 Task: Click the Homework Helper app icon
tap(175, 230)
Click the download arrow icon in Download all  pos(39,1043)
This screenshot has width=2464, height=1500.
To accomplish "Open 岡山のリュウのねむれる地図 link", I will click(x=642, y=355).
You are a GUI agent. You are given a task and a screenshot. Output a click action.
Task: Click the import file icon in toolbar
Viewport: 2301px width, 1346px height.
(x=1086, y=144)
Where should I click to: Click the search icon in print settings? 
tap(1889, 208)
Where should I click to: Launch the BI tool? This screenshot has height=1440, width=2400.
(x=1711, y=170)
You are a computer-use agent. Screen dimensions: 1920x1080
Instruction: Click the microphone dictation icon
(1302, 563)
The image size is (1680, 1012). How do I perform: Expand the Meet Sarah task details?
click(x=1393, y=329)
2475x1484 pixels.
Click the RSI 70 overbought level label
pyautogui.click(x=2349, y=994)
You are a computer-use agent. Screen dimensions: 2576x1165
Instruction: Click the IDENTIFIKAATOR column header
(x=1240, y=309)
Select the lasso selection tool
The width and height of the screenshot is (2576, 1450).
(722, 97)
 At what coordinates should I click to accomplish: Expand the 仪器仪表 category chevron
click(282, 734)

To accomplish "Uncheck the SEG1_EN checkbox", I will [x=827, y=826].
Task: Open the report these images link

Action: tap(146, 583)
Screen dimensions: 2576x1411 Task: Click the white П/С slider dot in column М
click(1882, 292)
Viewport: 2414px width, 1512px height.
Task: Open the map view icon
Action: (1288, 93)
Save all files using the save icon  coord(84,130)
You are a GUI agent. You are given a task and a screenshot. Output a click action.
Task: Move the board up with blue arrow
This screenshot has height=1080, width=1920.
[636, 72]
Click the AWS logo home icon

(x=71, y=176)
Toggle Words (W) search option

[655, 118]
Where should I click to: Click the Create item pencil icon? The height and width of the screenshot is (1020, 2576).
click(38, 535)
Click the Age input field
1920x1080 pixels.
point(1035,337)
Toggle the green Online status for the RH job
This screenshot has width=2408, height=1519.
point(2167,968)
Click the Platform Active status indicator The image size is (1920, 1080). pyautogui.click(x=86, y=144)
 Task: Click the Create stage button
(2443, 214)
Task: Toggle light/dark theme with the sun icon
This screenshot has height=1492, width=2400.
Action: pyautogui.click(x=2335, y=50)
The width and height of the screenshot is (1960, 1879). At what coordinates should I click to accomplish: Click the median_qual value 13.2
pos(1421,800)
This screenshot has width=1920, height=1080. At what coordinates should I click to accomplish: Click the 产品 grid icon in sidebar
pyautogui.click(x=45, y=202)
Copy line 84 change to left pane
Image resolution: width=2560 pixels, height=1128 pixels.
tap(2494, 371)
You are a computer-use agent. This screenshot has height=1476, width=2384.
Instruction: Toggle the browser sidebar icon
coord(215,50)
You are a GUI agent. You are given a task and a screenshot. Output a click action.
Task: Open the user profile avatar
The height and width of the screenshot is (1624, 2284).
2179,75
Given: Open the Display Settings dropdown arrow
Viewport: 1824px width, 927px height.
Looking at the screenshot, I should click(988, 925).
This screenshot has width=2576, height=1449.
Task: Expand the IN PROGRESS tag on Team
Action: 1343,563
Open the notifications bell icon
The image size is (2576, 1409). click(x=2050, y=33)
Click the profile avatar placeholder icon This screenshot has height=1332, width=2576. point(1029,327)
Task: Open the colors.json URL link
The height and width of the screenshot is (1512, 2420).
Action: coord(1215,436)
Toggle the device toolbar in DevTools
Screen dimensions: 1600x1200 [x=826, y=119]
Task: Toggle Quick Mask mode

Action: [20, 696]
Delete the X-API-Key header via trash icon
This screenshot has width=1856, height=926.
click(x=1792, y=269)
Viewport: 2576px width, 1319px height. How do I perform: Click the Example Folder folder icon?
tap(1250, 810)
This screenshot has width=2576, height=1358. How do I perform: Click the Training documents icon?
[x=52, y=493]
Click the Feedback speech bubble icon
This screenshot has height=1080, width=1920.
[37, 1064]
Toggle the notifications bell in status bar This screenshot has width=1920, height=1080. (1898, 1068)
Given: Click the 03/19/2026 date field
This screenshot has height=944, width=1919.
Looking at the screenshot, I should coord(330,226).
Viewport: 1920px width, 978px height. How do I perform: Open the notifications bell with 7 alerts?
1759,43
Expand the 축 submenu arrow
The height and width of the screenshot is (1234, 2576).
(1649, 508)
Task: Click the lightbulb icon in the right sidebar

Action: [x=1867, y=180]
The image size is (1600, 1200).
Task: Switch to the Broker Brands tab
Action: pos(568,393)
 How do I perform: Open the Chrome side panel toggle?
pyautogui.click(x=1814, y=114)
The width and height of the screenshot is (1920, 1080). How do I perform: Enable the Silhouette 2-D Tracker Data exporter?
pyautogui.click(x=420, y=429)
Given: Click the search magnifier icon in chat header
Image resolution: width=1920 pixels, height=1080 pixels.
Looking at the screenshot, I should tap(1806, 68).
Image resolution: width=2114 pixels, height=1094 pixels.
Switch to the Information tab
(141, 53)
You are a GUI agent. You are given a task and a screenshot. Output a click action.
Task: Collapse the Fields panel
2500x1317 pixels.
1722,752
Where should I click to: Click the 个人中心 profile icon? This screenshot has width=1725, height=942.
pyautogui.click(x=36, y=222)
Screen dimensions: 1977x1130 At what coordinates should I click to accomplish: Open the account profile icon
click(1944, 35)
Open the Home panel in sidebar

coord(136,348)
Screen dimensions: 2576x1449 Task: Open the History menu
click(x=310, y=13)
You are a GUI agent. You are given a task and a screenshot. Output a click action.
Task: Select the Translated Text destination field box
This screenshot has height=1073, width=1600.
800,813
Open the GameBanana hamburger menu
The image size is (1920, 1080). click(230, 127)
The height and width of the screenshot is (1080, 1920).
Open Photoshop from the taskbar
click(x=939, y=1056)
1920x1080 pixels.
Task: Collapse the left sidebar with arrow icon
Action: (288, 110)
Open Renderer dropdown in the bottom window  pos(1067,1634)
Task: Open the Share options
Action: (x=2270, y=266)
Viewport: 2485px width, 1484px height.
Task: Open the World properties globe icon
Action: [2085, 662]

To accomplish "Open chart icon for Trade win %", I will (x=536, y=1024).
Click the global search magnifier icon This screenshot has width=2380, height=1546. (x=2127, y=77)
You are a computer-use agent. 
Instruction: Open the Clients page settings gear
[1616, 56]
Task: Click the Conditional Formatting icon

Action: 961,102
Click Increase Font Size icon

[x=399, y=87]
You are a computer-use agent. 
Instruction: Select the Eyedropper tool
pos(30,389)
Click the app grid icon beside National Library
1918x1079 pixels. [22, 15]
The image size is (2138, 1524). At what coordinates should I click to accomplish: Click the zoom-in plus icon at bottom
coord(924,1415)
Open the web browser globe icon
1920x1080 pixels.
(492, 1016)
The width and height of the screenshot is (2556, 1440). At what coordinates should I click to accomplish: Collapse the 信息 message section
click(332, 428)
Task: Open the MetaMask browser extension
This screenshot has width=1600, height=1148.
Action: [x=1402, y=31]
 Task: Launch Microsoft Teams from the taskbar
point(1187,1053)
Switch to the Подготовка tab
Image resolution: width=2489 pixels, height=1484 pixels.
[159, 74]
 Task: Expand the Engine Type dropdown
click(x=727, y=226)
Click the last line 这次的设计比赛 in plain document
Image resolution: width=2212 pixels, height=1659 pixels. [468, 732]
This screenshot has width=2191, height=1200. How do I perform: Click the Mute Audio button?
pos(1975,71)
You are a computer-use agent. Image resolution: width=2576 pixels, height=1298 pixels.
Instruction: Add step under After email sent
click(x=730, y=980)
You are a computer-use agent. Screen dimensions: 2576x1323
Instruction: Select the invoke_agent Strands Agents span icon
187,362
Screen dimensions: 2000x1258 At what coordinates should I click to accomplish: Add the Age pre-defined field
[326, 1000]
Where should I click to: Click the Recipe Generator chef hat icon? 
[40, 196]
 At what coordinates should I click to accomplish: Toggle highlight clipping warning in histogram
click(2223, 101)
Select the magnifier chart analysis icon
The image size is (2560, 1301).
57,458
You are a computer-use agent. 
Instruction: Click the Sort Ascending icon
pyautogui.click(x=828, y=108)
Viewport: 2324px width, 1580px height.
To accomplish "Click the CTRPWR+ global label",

────

Description of the task >> Find every line of the data that includes the string "status". Copy each of those lines.

Exercise solution >>
Toggle the green Online status for the RH job
Click the Platform Active status indicator The image size is (1920, 1080). pyautogui.click(x=86, y=144)
Toggle the notifications bell in status bar This screenshot has width=1920, height=1080. (1898, 1068)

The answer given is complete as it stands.